L’ossessione del Grande Centro aleggia da un decennio sulla politica italiana. Come Moby Dick, compare e scompare tra le onde con regolarità, ma nessuno riesce a catturarla. Stavolta i panni del capitano Achab non li veste un nostalgico ex democristiano ma il professor Mario Monti, già commissario europeo all’Antitrust, e la cosa diventa più interessante e sospetta. Che un rappresentante di quella che in Europa viene chiamata «oligarchia irresponsabile» prenda in mano l’arpione e vada a caccia della Balena Bianca è fatto singolare che dovrebbe far riflettere non poco gli attuali leader di maggioranza e opposizione. Monti infatti è iscritto di diritto alla élite che per molto tempo ha eterodiretto la politica italiana. Difficile pensare che la sua sortita sia casuale. Più logico inserirla in un disegno che sta acquistando velocità grazie alla crisi interna dei due schieramenti. Se il discorso del commissario (ex) fosse solo un bonario suggerimento ai partiti per migliorare i propri programmi politici in senso più liberale, sarebbe quasi condivisibile. In realtà dietro quella sortita si intravvede il tentativo di indicare una via per rovesciare l’attuale bipolarismo, mettere al centro del sistema un partito-contenitore moderato e sull’ala destra e sinistra «i resti» della politica italiana.

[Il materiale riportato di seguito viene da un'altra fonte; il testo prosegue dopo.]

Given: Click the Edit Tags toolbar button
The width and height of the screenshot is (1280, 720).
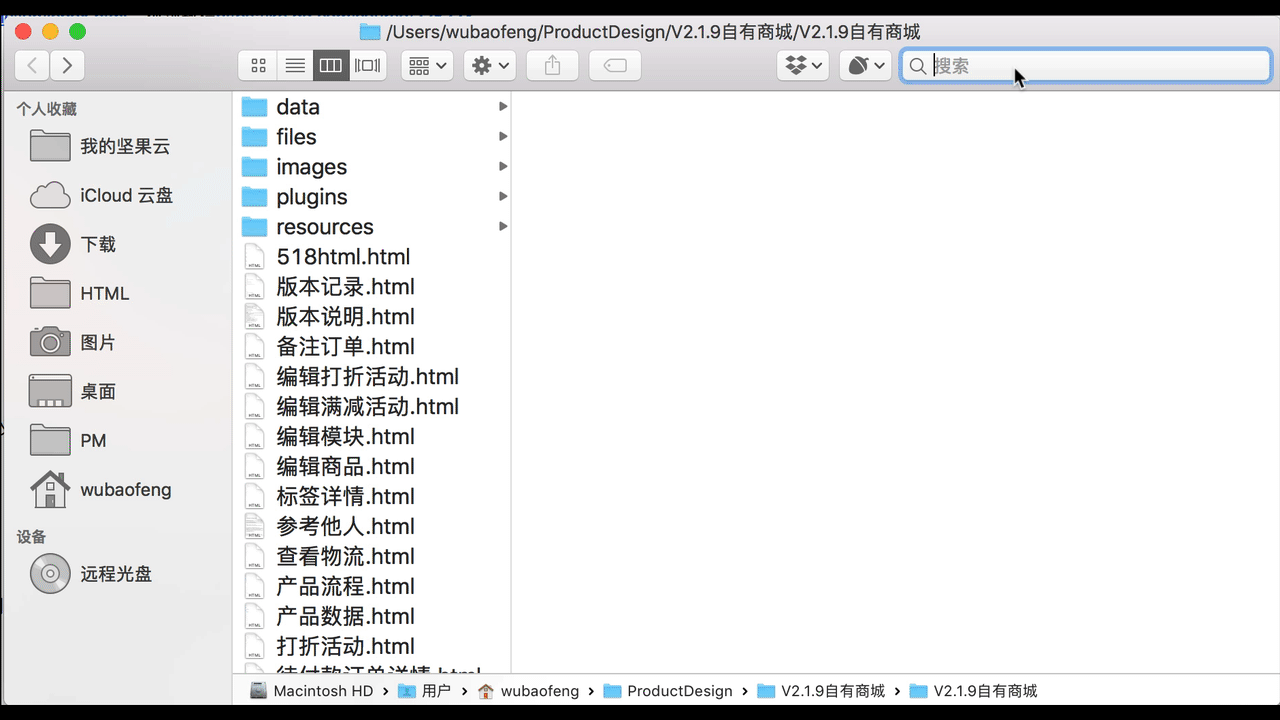Looking at the screenshot, I should point(615,66).
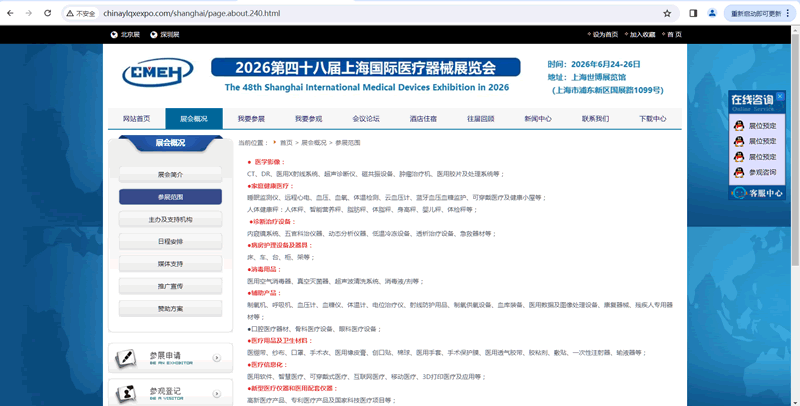Close the 在线咨询 floating widget
800x406 pixels.
point(780,97)
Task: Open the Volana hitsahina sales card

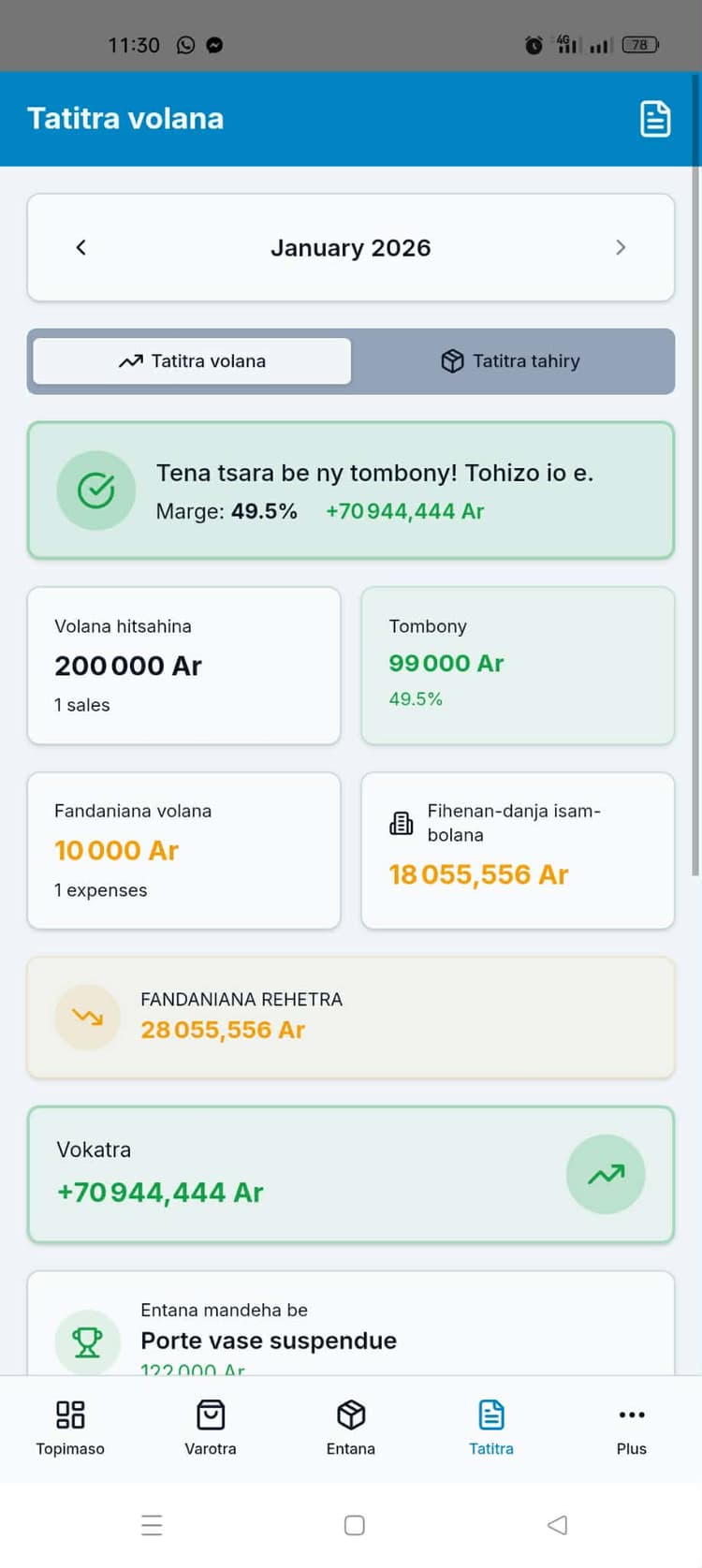Action: [x=183, y=666]
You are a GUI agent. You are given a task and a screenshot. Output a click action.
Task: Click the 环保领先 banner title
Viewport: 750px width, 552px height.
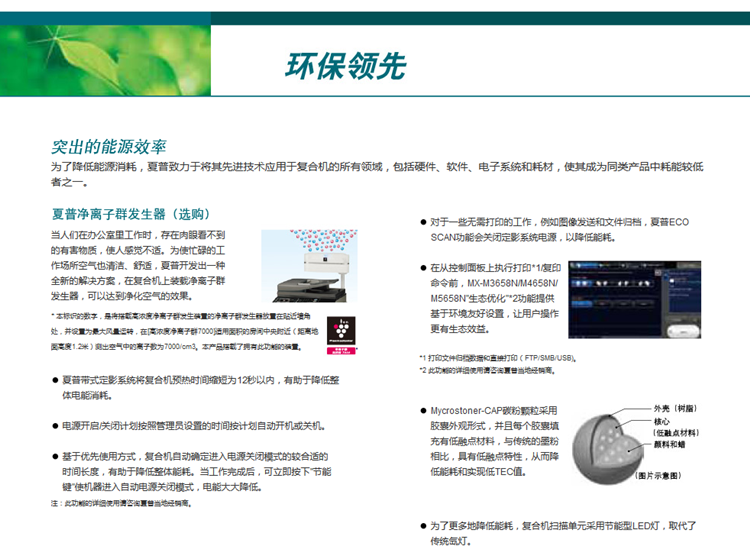[348, 66]
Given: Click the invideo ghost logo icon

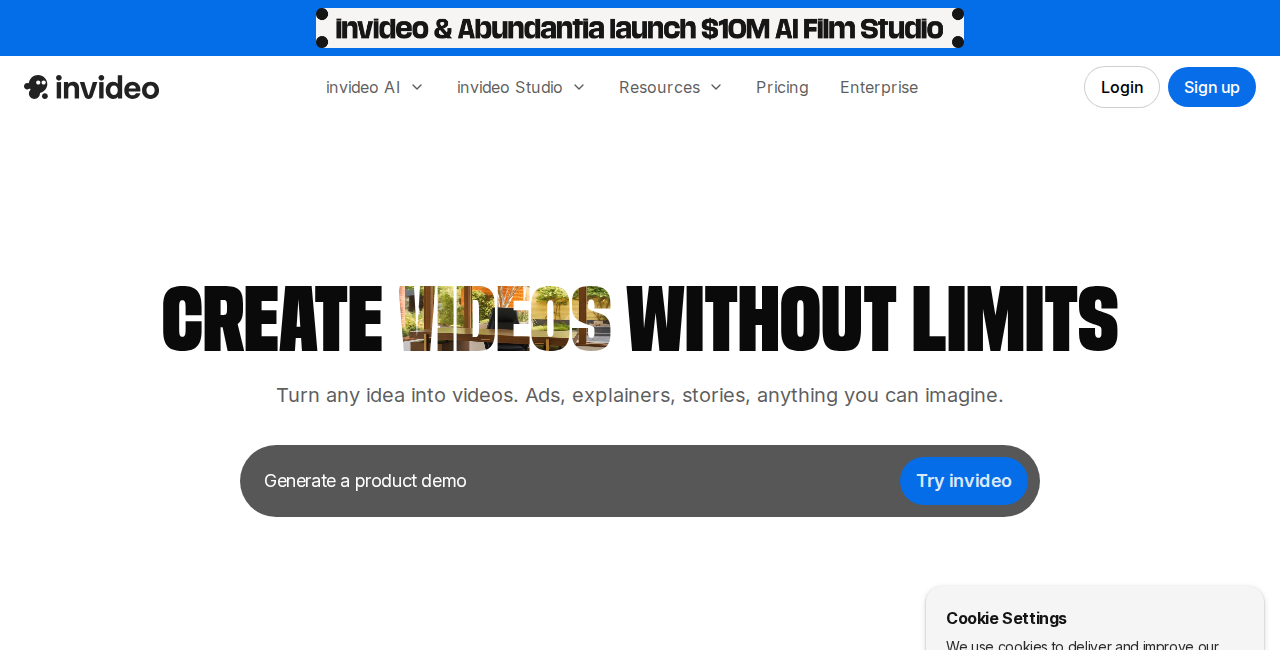Looking at the screenshot, I should [x=35, y=87].
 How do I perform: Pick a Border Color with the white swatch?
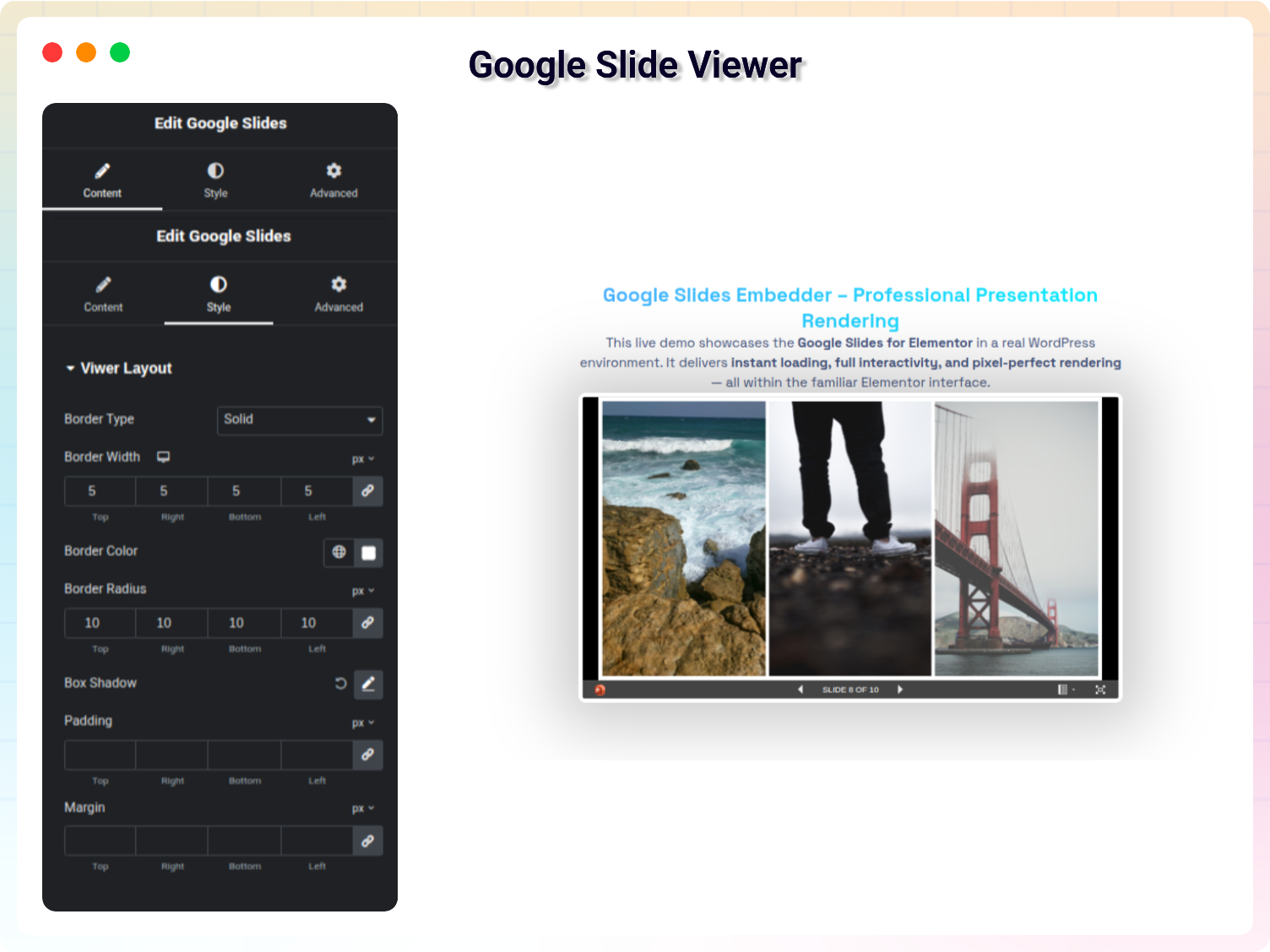368,553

È chiaro anche a chi non ha studiato scienze politiche a Princeton che questo progetto per andare in porto ha bisogno di un paio di assist: un cambio della legge elettorale in senso proporzionale, un sostegno dei poteri forti, una disgregazione dell’attuale sistema politico. Tutte cose che se fossimo un «paese normale» non avrebbero alcuna speranza di riuscita, ma viviamo in Italia e la storia è piena di sorprese e di botole. I segnali, in fondo, non mancano: la revisione della legge proporzionale è nell’agenda dell’Udc da tempo (e non a caso Follini ieri applaudiva Monti); l’interesse dei poteri forti a un «regime change» è palpabile e passa attraverso la difesa del santuario Rcs con tutti i mezzi e le benevolenti occhiate di Montezemolo alla Margherita; l’implosione del sistema politico è una speranza che nutrono i molti che vogliono la fine dell’era Berlusconi con la successiva Opa (politica) sui voti in uscita da Forza Italia.
Se queste condizioni si realizzassero, ci troveremmo di fronte a una riedizione della vecchia Democrazia cristiana che si piazza al centro dell’arena e, di volta in volta, si allea con la destra e con la sinistra per governare. Un inquietante ritorno alla politica del «doppio forno» di cui, francamente, il Paese non sente affatto il bisogno.
Qualcuno pensa che questo progetto sia funzionale ai desideri della sinistra. Si sbaglia. I Ds sarebbero immediatamente emarginati e la Margherita sarebbe il «nocciolo duro» del nuovo soggetto. La reazione negativa del coordinatore della Quercia Vannino Chiti è ben più della semplice spia rossa che segnala il surriscaldamento del motore. Diverso il discorso di Prodi: il professore di Bologna ieri ha difeso il bipolarismo, ma è attento soprattutto a non destare sospetti in Fausto Bertinotti che, di fronte a un’ipotesi neocentrista, non ci penserebbe due volte a spaccare l’Unione.
E il centrodestra? Il target primario è Silvio Berlusconi e Forza Italia. La demolizione del partito azzurro faciliterebbe (e di molto) tutti i piani dei neocentristi e di chi li appoggia. La Cdl senza Forza Italia non esisterebbe più e il recinto sarebbe aperto alla fuga di tutti e al tutti contro tutti. L’emarginazione di Alleanza nazionale sarebbe automatica e la Lega tornerebbe agli originari programmi secessionisti per mantenere il suo zoccolo duro di elettori. Un caos istituzionale che si può evitare solo serrando le file, alzando le insegne, lavorando seriamente al programma per il 2006. Il centrodestra deve dire subito cosa vuol fare, riprendendo il percorso del partito unitario e lasciando i cacciatori della Balena Bianca a guardare il mare, desolati, per l’eternità.